De retentie voor herstel naar een bepaald tijdstip varieert van 1 tot 35 dagen. De retentieperiode is (voor alle servicelagen en implementatie-opties) standaard zeven dagen. Bij de meeste implementatie-opties en servicelagen kunt u het beleid instellen op 1 tot 35 dagen, afhankelijk van de vereisten van uw scenario. U hebt bijvoorbeeld slechts één dag nodig voor een testdatabase, maar u kunt het maximum van 35 dagen kiezen voor een essentiële database.
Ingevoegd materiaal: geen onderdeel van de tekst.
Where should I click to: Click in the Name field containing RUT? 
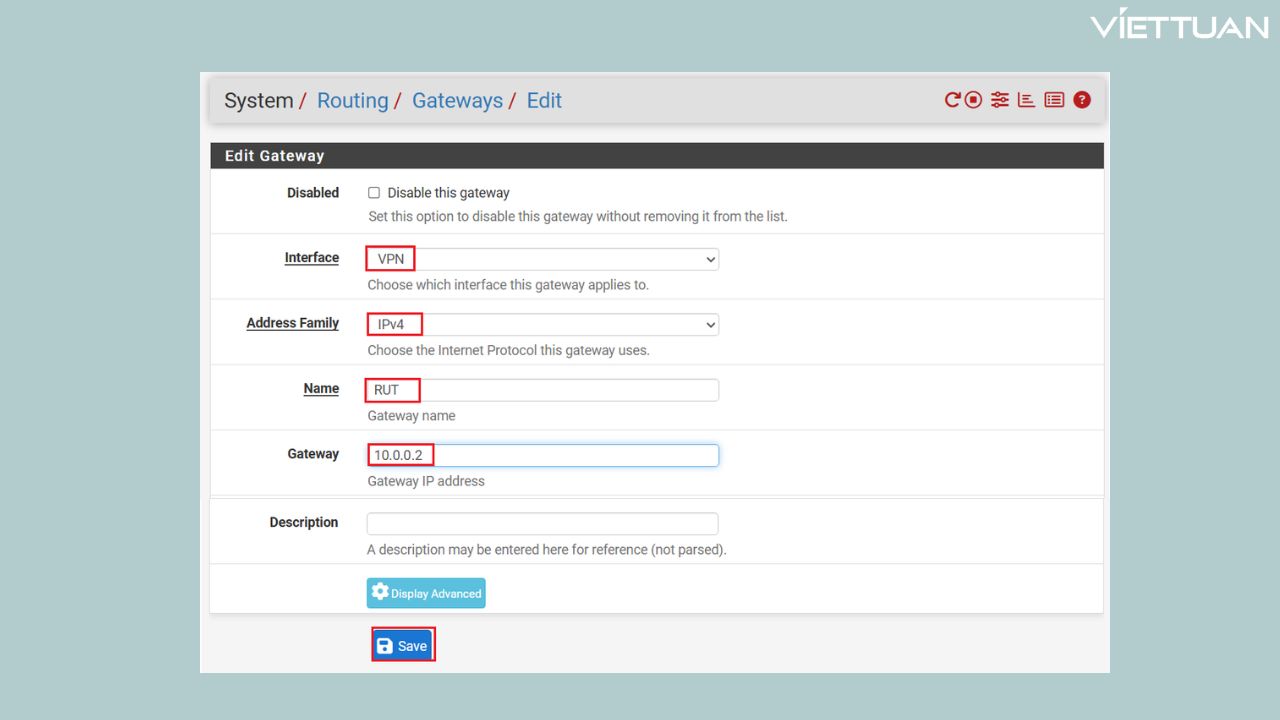[542, 390]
Langetermijnretentie (LTR)

Als 35 dagen niet lang genoeg is om te voldoen aan de behoeften of de nalevingsvereisten van uw organisatie, kunt u kiezen voor langetermijnretentie (LTR). Met deze optie kunt u automatisch volledige databaseback-ups maken die gedurende maximaal 10 jaar zijn opgeslagen in RA-GRS-, ZRS- of LRS-opslag. Voor Azure SQL Database is langetermijnretentie algemeen beschikbaar. Voor Azure SQL Managed Instance is LTR beschikbaar in een beperkte openbare preview.

Geo-herstel

Als er sprake is van een catastrofale gebeurtenis, moet uw organisatie hiervan kunnen herstellen. Uw back-ups worden automatisch opgeslagen in RA-GRS (tenzij u kiest voor ZRS of LRS), wat betekent dat uw back-ups worden opgeslagen in de gekoppelde regio. Zelfs als er een hele regio uitvalt en uw databases of beheerde exemplaren zich in die regio bevinden, bent u beveiligd. U kunt geo-herstel uitvoeren naar een willekeurige andere regio vanuit de meest recente geo-gerepliceerde back-up. Deze back-up kan iets achterlopen op het primaire bestand, omdat het tijd kost om de Azure-blob naar een andere regio te repliceren. U kunt een geo-herstel eenvoudig uitvoeren met behulp van de Azure-portal, PowerShell/Azure CLI of REST API's.